- **Records**
____________

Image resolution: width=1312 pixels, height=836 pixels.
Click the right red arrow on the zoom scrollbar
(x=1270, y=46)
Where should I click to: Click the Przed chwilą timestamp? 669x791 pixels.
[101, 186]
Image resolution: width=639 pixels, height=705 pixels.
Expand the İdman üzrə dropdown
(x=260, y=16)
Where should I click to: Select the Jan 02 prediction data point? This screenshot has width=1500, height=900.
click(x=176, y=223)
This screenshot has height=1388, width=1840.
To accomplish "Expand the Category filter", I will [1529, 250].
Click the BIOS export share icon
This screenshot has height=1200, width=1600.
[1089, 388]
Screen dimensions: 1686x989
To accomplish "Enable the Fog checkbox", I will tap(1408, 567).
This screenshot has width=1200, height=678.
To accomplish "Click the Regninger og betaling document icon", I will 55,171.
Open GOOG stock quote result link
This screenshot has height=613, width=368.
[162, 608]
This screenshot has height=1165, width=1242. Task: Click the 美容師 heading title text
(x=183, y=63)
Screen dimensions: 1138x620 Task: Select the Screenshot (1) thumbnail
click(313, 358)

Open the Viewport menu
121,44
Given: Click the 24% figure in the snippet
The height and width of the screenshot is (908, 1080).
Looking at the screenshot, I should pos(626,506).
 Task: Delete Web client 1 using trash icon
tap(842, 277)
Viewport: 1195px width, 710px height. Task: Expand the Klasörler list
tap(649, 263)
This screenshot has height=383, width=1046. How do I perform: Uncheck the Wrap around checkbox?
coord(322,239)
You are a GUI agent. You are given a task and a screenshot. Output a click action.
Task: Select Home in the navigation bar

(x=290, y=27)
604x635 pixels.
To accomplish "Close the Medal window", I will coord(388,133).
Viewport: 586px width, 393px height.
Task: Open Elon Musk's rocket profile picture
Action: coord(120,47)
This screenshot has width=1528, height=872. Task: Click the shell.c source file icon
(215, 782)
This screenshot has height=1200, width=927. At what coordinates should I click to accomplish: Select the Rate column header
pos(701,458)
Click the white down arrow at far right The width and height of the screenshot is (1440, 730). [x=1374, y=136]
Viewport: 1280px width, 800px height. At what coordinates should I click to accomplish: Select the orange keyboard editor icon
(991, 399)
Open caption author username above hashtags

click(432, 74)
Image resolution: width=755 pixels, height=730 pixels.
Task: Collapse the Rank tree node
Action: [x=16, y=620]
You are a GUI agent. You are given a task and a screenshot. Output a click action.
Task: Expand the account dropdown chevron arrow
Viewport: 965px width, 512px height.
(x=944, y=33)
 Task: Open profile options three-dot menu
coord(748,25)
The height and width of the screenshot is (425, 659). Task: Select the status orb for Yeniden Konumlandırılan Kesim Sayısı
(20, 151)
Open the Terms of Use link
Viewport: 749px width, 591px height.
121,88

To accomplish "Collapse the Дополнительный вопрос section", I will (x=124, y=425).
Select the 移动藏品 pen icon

____________

- **Exercise instructions**
Look above for the line holding "Viewport: 1195px width, 710px", then set down exactly that line and every line after it up to and including the line holding "Click the white", with nothing else.

- **Output below**
Viewport: 1195px width, 710px height. Task: Expand the Klasörler list
tap(649, 263)
This screenshot has height=383, width=1046. How do I perform: Uncheck the Wrap around checkbox?
coord(322,239)
You are a GUI agent. You are given a task and a screenshot. Output a click action.
Task: Select Home in the navigation bar

(x=290, y=27)
604x635 pixels.
To accomplish "Close the Medal window", I will coord(388,133).
Viewport: 586px width, 393px height.
Task: Open Elon Musk's rocket profile picture
Action: coord(120,47)
This screenshot has width=1528, height=872. Task: Click the shell.c source file icon
(215, 782)
This screenshot has height=1200, width=927. At what coordinates should I click to accomplish: Select the Rate column header
pos(701,458)
Click the white down arrow at far right The width and height of the screenshot is (1440, 730). [x=1374, y=136]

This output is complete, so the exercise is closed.